━━━━━ Record extracts
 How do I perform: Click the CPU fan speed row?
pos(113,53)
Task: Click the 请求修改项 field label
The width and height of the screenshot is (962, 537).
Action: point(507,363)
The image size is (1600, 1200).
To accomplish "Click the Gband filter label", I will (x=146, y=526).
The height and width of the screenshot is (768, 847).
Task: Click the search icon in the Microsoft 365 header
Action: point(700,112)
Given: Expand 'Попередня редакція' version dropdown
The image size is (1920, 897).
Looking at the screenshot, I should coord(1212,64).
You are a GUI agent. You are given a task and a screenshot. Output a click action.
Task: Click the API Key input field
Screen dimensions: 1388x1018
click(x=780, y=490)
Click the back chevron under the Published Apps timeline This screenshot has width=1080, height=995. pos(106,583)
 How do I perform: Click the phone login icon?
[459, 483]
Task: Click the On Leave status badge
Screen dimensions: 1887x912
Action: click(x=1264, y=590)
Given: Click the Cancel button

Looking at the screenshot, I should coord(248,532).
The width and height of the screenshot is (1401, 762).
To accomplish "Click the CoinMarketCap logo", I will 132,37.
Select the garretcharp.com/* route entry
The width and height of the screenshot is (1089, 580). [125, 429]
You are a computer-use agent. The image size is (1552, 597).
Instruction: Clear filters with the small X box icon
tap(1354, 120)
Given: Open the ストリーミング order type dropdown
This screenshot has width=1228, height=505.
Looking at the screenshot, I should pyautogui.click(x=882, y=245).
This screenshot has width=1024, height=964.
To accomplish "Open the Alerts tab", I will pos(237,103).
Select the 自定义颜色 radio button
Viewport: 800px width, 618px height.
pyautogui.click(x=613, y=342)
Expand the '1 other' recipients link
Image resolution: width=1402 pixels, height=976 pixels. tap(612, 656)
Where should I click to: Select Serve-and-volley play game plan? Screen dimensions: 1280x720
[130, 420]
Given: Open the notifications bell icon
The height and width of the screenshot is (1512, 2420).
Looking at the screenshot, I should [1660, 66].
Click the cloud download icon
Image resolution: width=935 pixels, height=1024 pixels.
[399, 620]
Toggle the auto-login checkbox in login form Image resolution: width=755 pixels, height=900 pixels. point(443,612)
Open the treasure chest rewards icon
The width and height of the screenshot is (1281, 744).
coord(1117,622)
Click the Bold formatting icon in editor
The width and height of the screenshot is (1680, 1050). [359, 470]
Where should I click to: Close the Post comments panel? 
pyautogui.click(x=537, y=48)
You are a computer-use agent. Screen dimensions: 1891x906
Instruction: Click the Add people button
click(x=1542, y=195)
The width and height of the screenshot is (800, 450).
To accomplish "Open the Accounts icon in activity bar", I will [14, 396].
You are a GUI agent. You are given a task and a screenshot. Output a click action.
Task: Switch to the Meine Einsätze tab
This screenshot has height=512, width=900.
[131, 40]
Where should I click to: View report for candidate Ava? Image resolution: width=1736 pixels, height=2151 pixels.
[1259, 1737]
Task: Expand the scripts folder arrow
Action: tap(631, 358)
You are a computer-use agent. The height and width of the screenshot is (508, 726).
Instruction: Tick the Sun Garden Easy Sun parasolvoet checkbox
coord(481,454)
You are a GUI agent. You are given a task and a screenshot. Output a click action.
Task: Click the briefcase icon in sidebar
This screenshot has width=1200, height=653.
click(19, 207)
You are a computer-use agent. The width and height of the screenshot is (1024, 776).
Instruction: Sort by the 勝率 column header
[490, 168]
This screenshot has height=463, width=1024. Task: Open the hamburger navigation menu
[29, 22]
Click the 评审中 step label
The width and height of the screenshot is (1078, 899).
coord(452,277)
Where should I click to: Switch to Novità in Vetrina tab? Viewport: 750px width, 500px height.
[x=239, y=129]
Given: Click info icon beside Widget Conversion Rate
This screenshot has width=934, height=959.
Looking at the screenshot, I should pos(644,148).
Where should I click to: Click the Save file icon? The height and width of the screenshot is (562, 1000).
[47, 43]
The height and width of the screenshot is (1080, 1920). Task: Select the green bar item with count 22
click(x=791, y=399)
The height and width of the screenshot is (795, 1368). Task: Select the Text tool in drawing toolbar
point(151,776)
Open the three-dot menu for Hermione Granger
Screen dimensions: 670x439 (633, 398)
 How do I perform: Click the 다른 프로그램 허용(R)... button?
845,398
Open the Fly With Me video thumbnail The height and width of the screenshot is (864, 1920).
━━━━━━━━━━
#### [Problem details]
Could you output every entry above exactly as it stands?

#### [Answer box]
 How do I perform: Click the CPU fan speed row?
pos(113,53)
Task: Click the 请求修改项 field label
The width and height of the screenshot is (962, 537).
Action: point(507,363)
The image size is (1600, 1200).
To accomplish "Click the Gband filter label", I will (x=146, y=526).
The height and width of the screenshot is (768, 847).
Task: Click the search icon in the Microsoft 365 header
Action: point(700,112)
Given: Expand 'Попередня редакція' version dropdown
The image size is (1920, 897).
Looking at the screenshot, I should coord(1212,64).
You are a GUI agent. You are given a task and a screenshot. Output a click action.
Task: Click the API Key input field
Screen dimensions: 1388x1018
click(x=780, y=490)
Click the back chevron under the Published Apps timeline This screenshot has width=1080, height=995. pos(106,583)
 How do I perform: Click the phone login icon?
[459, 483]
Task: Click the On Leave status badge
Screen dimensions: 1887x912
Action: click(x=1264, y=590)
Given: Click the Cancel button

Looking at the screenshot, I should coord(248,532).
The width and height of the screenshot is (1401, 762).
To accomplish "Click the CoinMarketCap logo", I will 132,37.
Select the garretcharp.com/* route entry
The width and height of the screenshot is (1089, 580). [125, 429]
You are a computer-use agent. The image size is (1552, 597).
Instruction: Clear filters with the small X box icon
tap(1354, 120)
Given: Open the ストリーミング order type dropdown
This screenshot has width=1228, height=505.
Looking at the screenshot, I should pyautogui.click(x=882, y=245).
This screenshot has width=1024, height=964.
To accomplish "Open the Alerts tab", I will pos(237,103).
Select the 自定义颜色 radio button
Viewport: 800px width, 618px height.
pyautogui.click(x=613, y=342)
Expand the '1 other' recipients link
Image resolution: width=1402 pixels, height=976 pixels. tap(612, 656)
Where should I click to: Select Serve-and-volley play game plan? Screen dimensions: 1280x720
[130, 420]
Given: Open the notifications bell icon
The height and width of the screenshot is (1512, 2420).
Looking at the screenshot, I should [1660, 66].
Click the cloud download icon
Image resolution: width=935 pixels, height=1024 pixels.
[399, 620]
Toggle the auto-login checkbox in login form Image resolution: width=755 pixels, height=900 pixels. point(443,612)
Open the treasure chest rewards icon
The width and height of the screenshot is (1281, 744).
coord(1117,622)
Click the Bold formatting icon in editor
The width and height of the screenshot is (1680, 1050). [359, 470]
Where should I click to: Close the Post comments panel? 
pyautogui.click(x=537, y=48)
You are a computer-use agent. Screen dimensions: 1891x906
Instruction: Click the Add people button
click(x=1542, y=195)
The width and height of the screenshot is (800, 450).
To accomplish "Open the Accounts icon in activity bar", I will [14, 396].
You are a GUI agent. You are given a task and a screenshot. Output a click action.
Task: Switch to the Meine Einsätze tab
This screenshot has height=512, width=900.
[131, 40]
Where should I click to: View report for candidate Ava? Image resolution: width=1736 pixels, height=2151 pixels.
[1259, 1737]
Task: Expand the scripts folder arrow
Action: tap(631, 358)
You are a computer-use agent. The height and width of the screenshot is (508, 726).
Instruction: Tick the Sun Garden Easy Sun parasolvoet checkbox
coord(481,454)
You are a GUI agent. You are given a task and a screenshot. Output a click action.
Task: Click the briefcase icon in sidebar
This screenshot has width=1200, height=653.
click(19, 207)
You are a computer-use agent. The width and height of the screenshot is (1024, 776).
Instruction: Sort by the 勝率 column header
[490, 168]
This screenshot has height=463, width=1024. Task: Open the hamburger navigation menu
[29, 22]
Click the 评审中 step label
The width and height of the screenshot is (1078, 899).
coord(452,277)
Where should I click to: Switch to Novità in Vetrina tab? Viewport: 750px width, 500px height.
[x=239, y=129]
Given: Click info icon beside Widget Conversion Rate
This screenshot has width=934, height=959.
Looking at the screenshot, I should pos(644,148).
Where should I click to: Click the Save file icon? The height and width of the screenshot is (562, 1000).
[47, 43]
The height and width of the screenshot is (1080, 1920). Task: Select the green bar item with count 22
click(x=791, y=399)
The height and width of the screenshot is (795, 1368). Task: Select the Text tool in drawing toolbar
point(151,776)
Open the three-dot menu for Hermione Granger
Screen dimensions: 670x439 (633, 398)
 How do I perform: Click the 다른 프로그램 허용(R)... button?
845,398
Open the Fly With Me video thumbnail The height and width of the screenshot is (864, 1920).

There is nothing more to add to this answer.